On 20/08/2013 2:54 a.m., Kinkie wrote:
On Mon, Aug 19, 2013 at 4:44 PM, Amos Jeffries <squ...@treenet.co.nz> wrote:
On 20/08/2013 12:56 a.m., Kinkie wrote:
Hi all,
Now that the matrix jobs feature has matured in jenkins, I'd like to
restructure the jobs we use for our continuous integration testing to
reduce their number.
I propose to use these jobs:
- X.Y-matrix -> gcc-only (for now), build a specific revision
- trunk-compilers-matrix -> uses a combination filter to test on any
unix-like platform using any available compiler (gcc, clang, icc, msvc
to come as soon as the windows port reaches stability)
- anybranch-wholefarm-matrix -> same as above, but with some
parameters (a branch to be used, whether to use ccache or not, and an
address to be notified).
Ideally trunk-compilers-matrix should replace most 3.HEAD-* jobs,
while anybranch-wholefarm-matrix can replace most experimental jobs
(after all, a patch is just a push to lp away). The only nonmatrix
jobs that would remain are
- coverity-submit
- mswin
- possibly some support jobs
What do you think?
I plan to go ahead on Aug 25th, unless there are no objections.
Thanks!
We have several problems with the existing matrix jobs before it makes much
sense to use them this widely:
* at the top level it appears that the stable releases are failing to build
(red icon) if any one of the test nodes fail.

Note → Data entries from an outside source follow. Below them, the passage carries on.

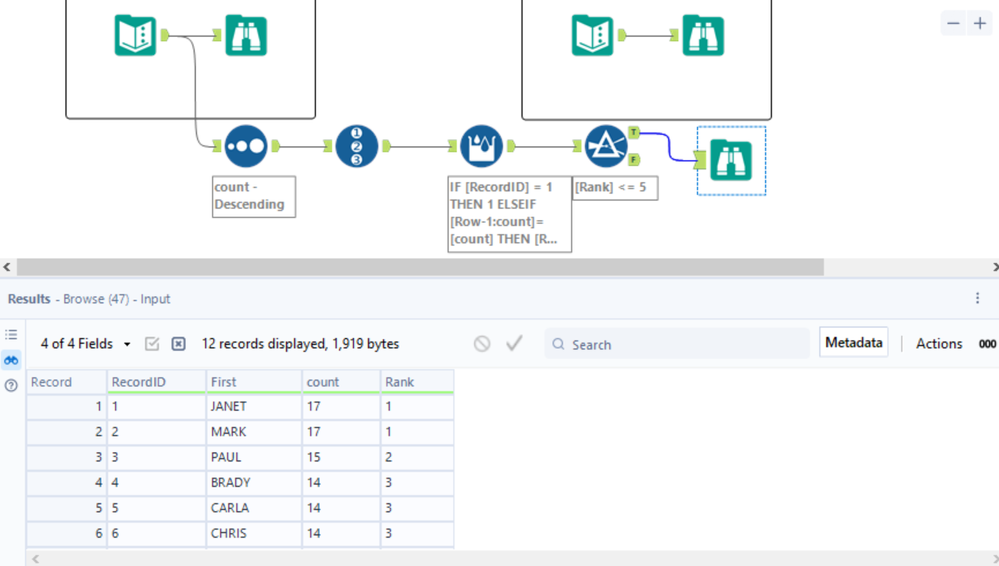Click the Filter tool's False output anchor
The image size is (999, 566).
[x=634, y=159]
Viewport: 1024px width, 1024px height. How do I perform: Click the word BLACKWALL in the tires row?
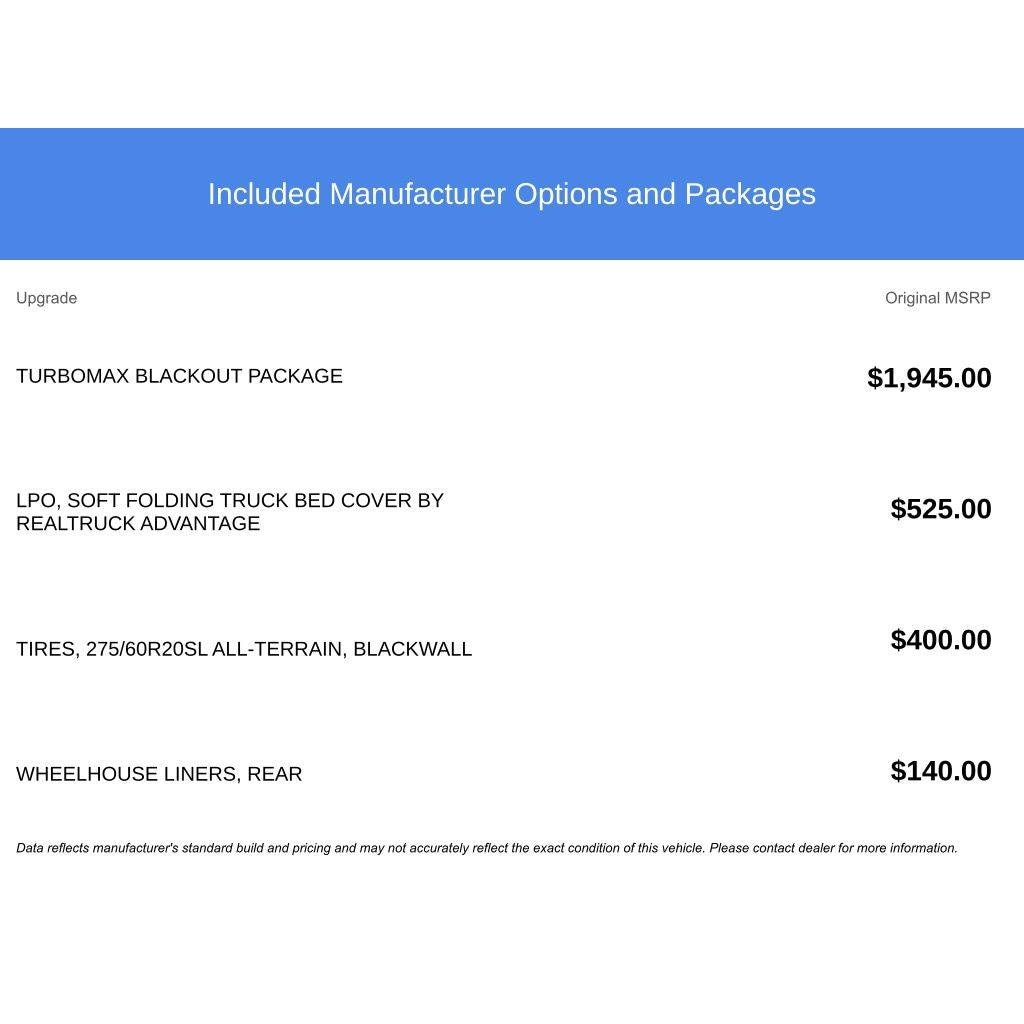point(413,649)
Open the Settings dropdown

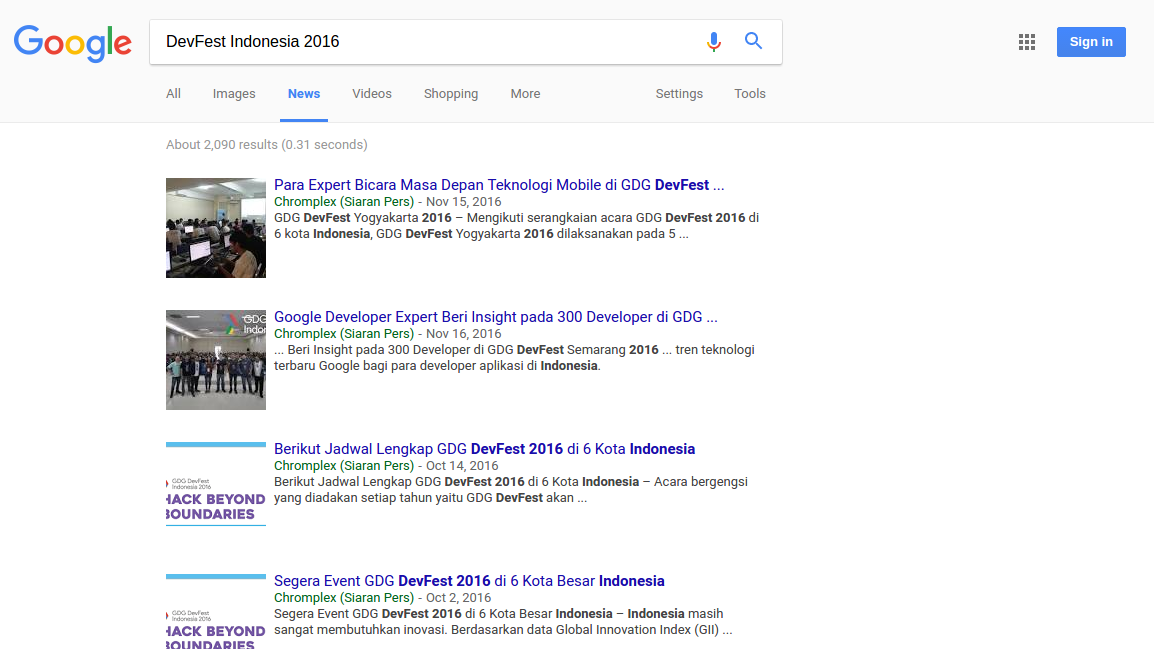pyautogui.click(x=679, y=94)
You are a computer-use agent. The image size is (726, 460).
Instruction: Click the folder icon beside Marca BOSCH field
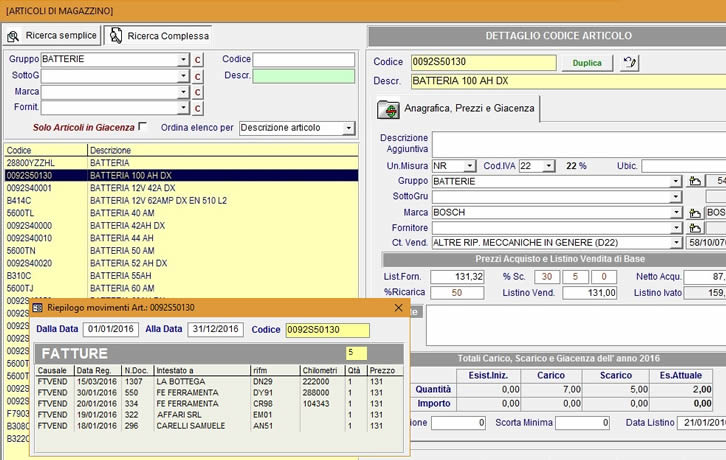click(696, 213)
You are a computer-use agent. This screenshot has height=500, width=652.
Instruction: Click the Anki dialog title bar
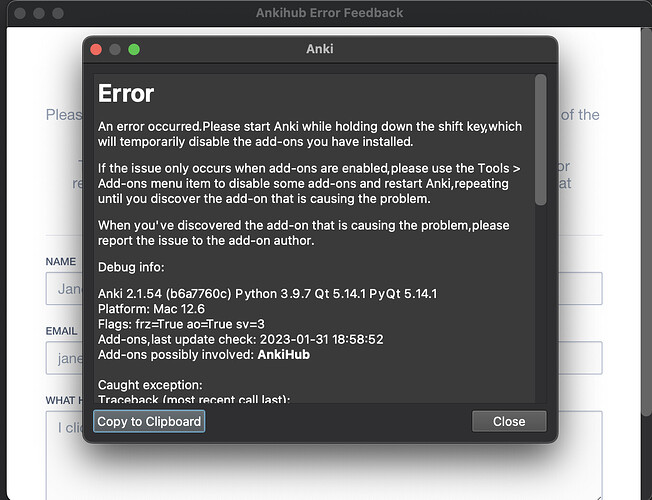[320, 49]
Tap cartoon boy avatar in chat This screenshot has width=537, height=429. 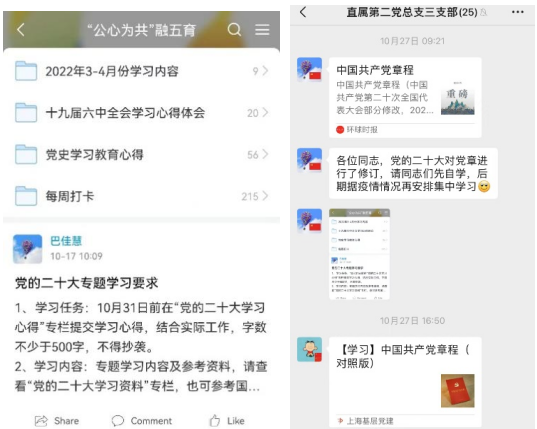[310, 350]
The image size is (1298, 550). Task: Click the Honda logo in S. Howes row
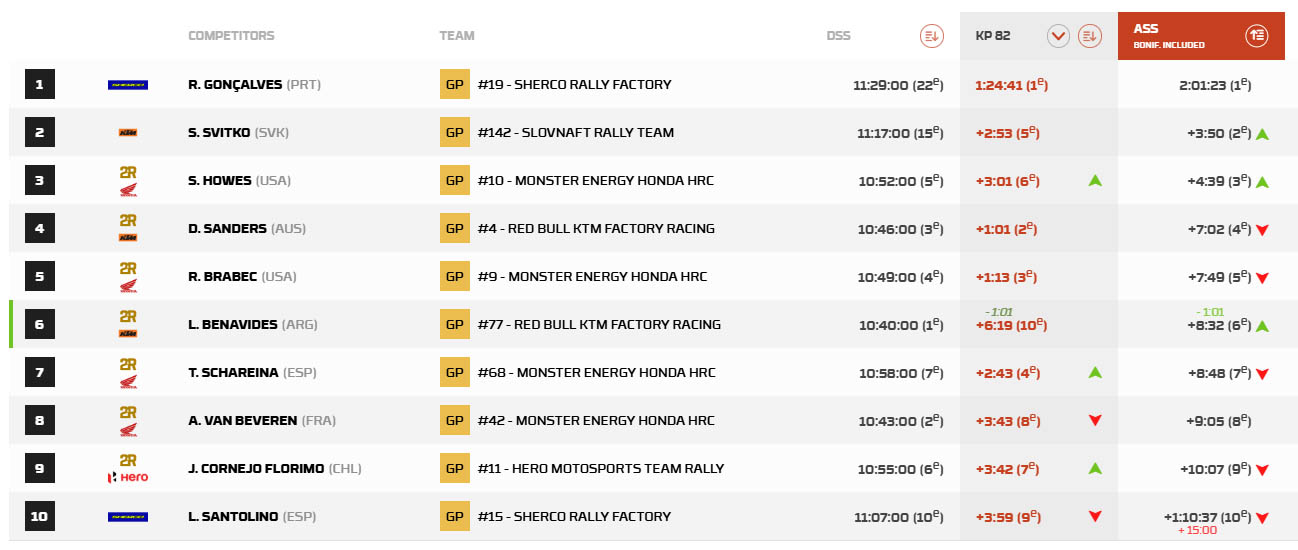click(128, 190)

* there is no soft-fail type indication when a failure was with Jenkins
infrastructure.
Have the matrix support advanced far enough to resolve those issues for us
yet?
Not really.
Some advance was made with the Elastic Axis plugin (skip over
disconnected nodes) but that plugin can't be used due to other bugs.
Then the reason we had for 3.HEAD builds being separated still stands -
we need to easily and clearly see which OS to target bug fixing towards.
I am happy for the compiler-specific builds to be matrix'd though so at
most we have one 3.HEAD job per OS indicating whether it builds on all
compilers that systems users will be using.
They currently provide a false impression of instability and prevents us
testing all stable versions against all nodes simply because the newer nodes
will be for OS which the stable was never coded to build on properly (ie 3.1
wont build on FreeBSD 9/10 after compiler changes). It would be good to have
such a picture of the versions buildability but I hope we can avoid giving
the impression that none of our stables ever work.
I think it may be worth a try, but not removing the existing jobs until the
new ones have a proven record of usefulness.
How about dropping only relatively rare configurations? e.g. icc,
ALPHA-PATCH, old FreeBSD variants? That'd already go a long way
towards simplification without losing sight of the big picture.
The only reason ALPHA-PATCH are not a matrix is that I could not find a
way to propigate the uploaded file to all the matrix sub-jobs. It got
uploaded and applied on the keystone build but the others all ran
without the patch, with the obvious useless results.